Previously twenty diterpenes were isolated from E. falcata by our group. The isolated compounds contain myrsinane, premyrsinane and cyclomyrsinane skeletons, and are esterified with acetic, propanoic, isobutanoic, methylbutanoic, benzoic and nicotinic acids. All but one are new natural products.

In the present study, the effects of these compounds on the G protein-activated inwardly rectifying K⁺ (GIRK) channel and on the human Ether-à-go-go-Related Gene (hERG) channel were investigated. The GIRK channels regulate the electrical activity of cardiac atrial myocytes among others. Compounds that inhibit GIRK channel are promising tools in the treatment of atrial fibrillation. Compounds with hERG blocking activity may modify the action potential of the heart muscle which can lead to prolongation of the action potential and an increase risk of severe ventricular arrhythmias. The aim of our work was to find compounds which inhibit GIRK channel but do not influence the functions of hERG channel.

Thirteen of the tested compounds possessed significant blocking activity on GIRK channel and 5 of these exerted low activity on hERG channel.

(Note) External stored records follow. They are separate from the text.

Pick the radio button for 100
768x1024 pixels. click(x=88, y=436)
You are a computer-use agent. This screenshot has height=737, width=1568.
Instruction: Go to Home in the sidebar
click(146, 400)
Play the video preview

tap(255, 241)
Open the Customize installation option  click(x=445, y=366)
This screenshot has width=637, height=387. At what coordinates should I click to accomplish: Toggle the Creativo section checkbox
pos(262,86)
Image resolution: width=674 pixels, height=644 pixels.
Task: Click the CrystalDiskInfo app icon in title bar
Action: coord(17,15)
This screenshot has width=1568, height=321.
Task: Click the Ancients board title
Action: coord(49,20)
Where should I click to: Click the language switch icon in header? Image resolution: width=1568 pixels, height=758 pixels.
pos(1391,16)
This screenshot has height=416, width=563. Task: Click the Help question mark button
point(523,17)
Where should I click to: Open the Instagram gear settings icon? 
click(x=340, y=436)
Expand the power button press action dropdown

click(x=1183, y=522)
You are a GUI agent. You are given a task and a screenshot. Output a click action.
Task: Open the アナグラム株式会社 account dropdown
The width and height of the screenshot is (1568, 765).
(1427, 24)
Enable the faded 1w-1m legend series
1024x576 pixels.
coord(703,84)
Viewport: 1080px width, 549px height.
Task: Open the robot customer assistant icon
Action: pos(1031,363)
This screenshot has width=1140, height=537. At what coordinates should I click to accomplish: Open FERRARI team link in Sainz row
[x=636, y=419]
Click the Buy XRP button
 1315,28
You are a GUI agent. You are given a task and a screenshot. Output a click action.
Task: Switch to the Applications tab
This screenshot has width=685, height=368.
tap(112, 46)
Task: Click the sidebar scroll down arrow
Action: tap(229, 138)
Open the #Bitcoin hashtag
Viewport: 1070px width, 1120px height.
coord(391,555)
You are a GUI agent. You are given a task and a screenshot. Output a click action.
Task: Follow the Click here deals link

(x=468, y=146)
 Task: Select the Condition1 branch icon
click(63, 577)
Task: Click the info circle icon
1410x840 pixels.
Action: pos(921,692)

Compounds with a myrsinane skeleton with a keto function at C-7 were proved to be highly active. In addition, esters of 2-deoxy-cyclomyrsinane with aliphatic ester group at C-8 were also found to have remarkable selective ion channel activity.

Acknowledgement: This work was supported by the Hungarian Scientific Research Fund (OTKA K109846) and a János Bolyai Research Scholarship of the Hungarian Academy of Sciences.